Quebec voters are eager to Bloc the Liberals


May 20, 2004
The battle for Quebec has begun. And it's all Ontario's fault. If Prime Minister Paul Martin had iron-clad support in Ontario, he wouldn't be obsessing over Quebec.
Yesterday's Ipsos Reid-Globe and Mail-CTV poll shows that Liberal support in Ontario stands at 49 per cent, the Conservatives at 27 per cent and the New Democratic Party at 17 per cent. This would give 90 seats out of 106 to the Liberals. But if the Tories hit 30 per cent or more, they could hope for 20 to 40 seats.
That's not exactly quicksand for the Liberals, but it is potentially shaky ground. Martin could face the anger of Ontarians who saw health-care premiums jump to $900 a year from $300 in Liberal Premier Dalton McGuinty's recent budget. Ontario also has a $6-billion deficit while Ottawa has surpluses.
With more such banana peels, numbers could shift in Ontario just enough to put the Liberals in minority-government territory.
It's a different ballgame in Quebec. While Tory Leader Stephen Harper might not be seen as the redneck monster Martin says he is, the battle is shaping up for the moment between the Liberals and the Bloc Quebecois. And guess who's winning?
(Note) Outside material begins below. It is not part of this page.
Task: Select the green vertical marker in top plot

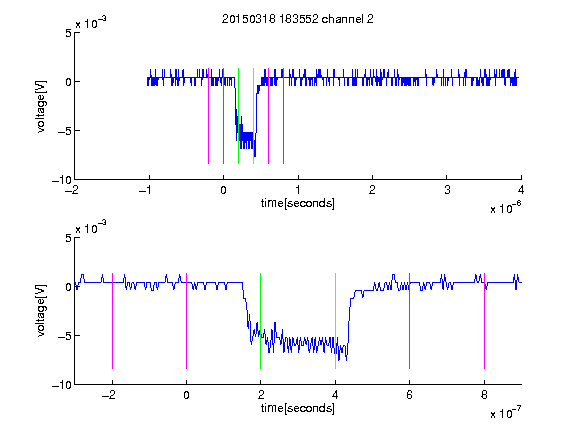Action: 238,116
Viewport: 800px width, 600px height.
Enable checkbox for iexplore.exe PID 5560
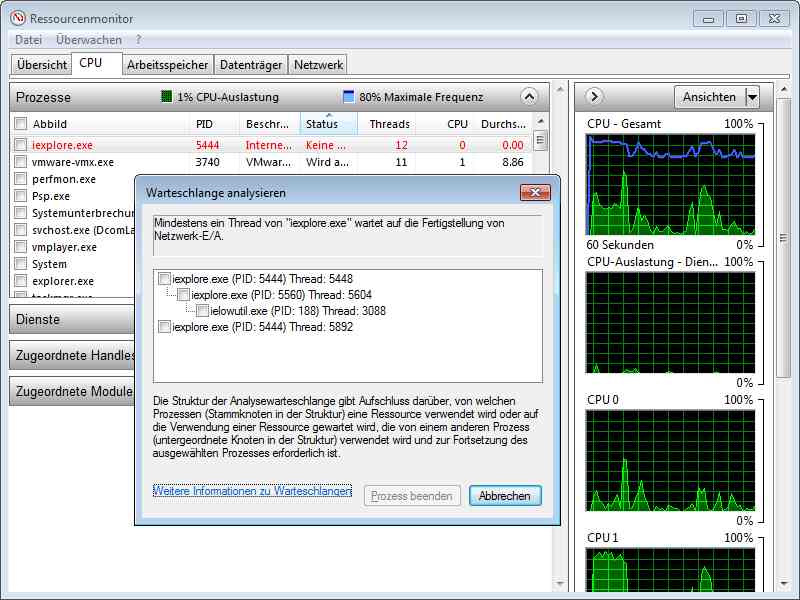[184, 295]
According to yesterday's Leger Marketing poll done for The Gazette and Le Devoir, the Bloc stands at 44 per cent, the Liberals at 35 per cent, the Tories at 10 per cent and the NDP at seven per cent. But among francophones, the Bloc has a sizeable lead of 20 points which could give it 50 to 60 seats out of 75.
The desire to oust the 11-year-old Liberal regime, drowning in the aftermath of the sponsorship scandal, or at least punish it with minority status, fuels impressive support for the Bloc.
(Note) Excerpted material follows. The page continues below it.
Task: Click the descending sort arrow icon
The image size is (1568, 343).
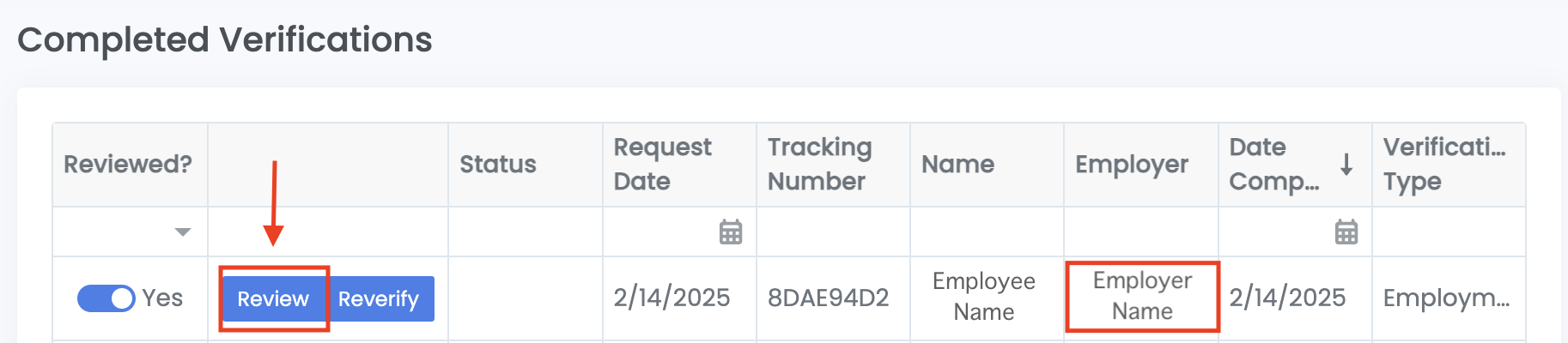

Given that Bloc Leader Gilles Duceppe's party cannot form a government and that no one expects a referendum soon, it poses no threat. Sovereignty is hardly mentioned in the platform with the main themes being integrity and the more traditional defence of Quebec's interests. That makes it safe even for diehard federalists to support it.
Coupled with the anybody-but-the-Liberals feeling, it prompted Action democratique du Quebec president Guy Laforest to make quite a sortie. First, he said, get the Liberals out. Second, get the Conservatives in. Third, the only way to achieve this in Quebec is to vote Bloc. End of story.
Even prominent provincial Liberal organizer Marc-Yvan Cote says he doesn't know which party he'll vote for. As for Jean Charest, he dances a painful dance between his own bad numbers that partly reflect on Martin, his natural dislike for the federal Liberals and the rope that ties his party to Martin's.
Siding openly with the federal Liberals doesn't come naturally to many people here. Even the bland, no-name Liberal ads headed for Quebec have no mention of the infamous ''L'' word. It's all ''L'equipe Martin.''
Another hint of this can be found in the Leger poll. When asked how they'd vote if they were sure the Liberals would form a minority government, support remains unchanged. No one's tempted to switch to the Liberals to save them from that fate.
But the most telling phenomenon of all is that while most Canadians in other provinces are shopping for a party that can govern, many Quebecers, including federalists who plan to vote Bloc, no longer even consider the need for Quebec MPs to be part of the federal government regardless of which party forms it. That in part helps explain why the alternative so far is the Bloc and not the Conservatives.
Quebec's real political weight within any federal government has become so relative that voting en masse to remain in opposition is neither here nor there.
After all, the enduring fiscal imbalance and the sponsorship scandal, prompted by the so-called war on separatists, happened in a government headed by a Quebecer surrounded by many senior Quebec ministers.
So did the patriation of the Constitution in 1982 and the death of Meech Lake Accord, which couldn't be stopped by a Conservative government headed by a Quebecer and a host of homegrown ministers.
It's partly this realization that makes Jean Lapierre's incantatory plea to exercise ''power'' fall on deaf ears. What power? The one that gets an agreement on parental leave because the Liberals are getting desperate here? What's the difference between being powerless in government and being powerless in opposition?
No one has expressed what lies behind this marginalization better than Peter Donolo, Jean Chretien's former communications director. In Maclean's magazine, he wrote that Quebec is now an indistinct society. ''More and more, the distinct society is distinctly Canadian.''
So is that the power Lapierre is talking about: the power to be distinctly Canadian? Sovereignists are not alone in refusing that. Many francophone federalists do, too.
That's why many Quebecers could vote in the next federal election in a very distinct way indeed.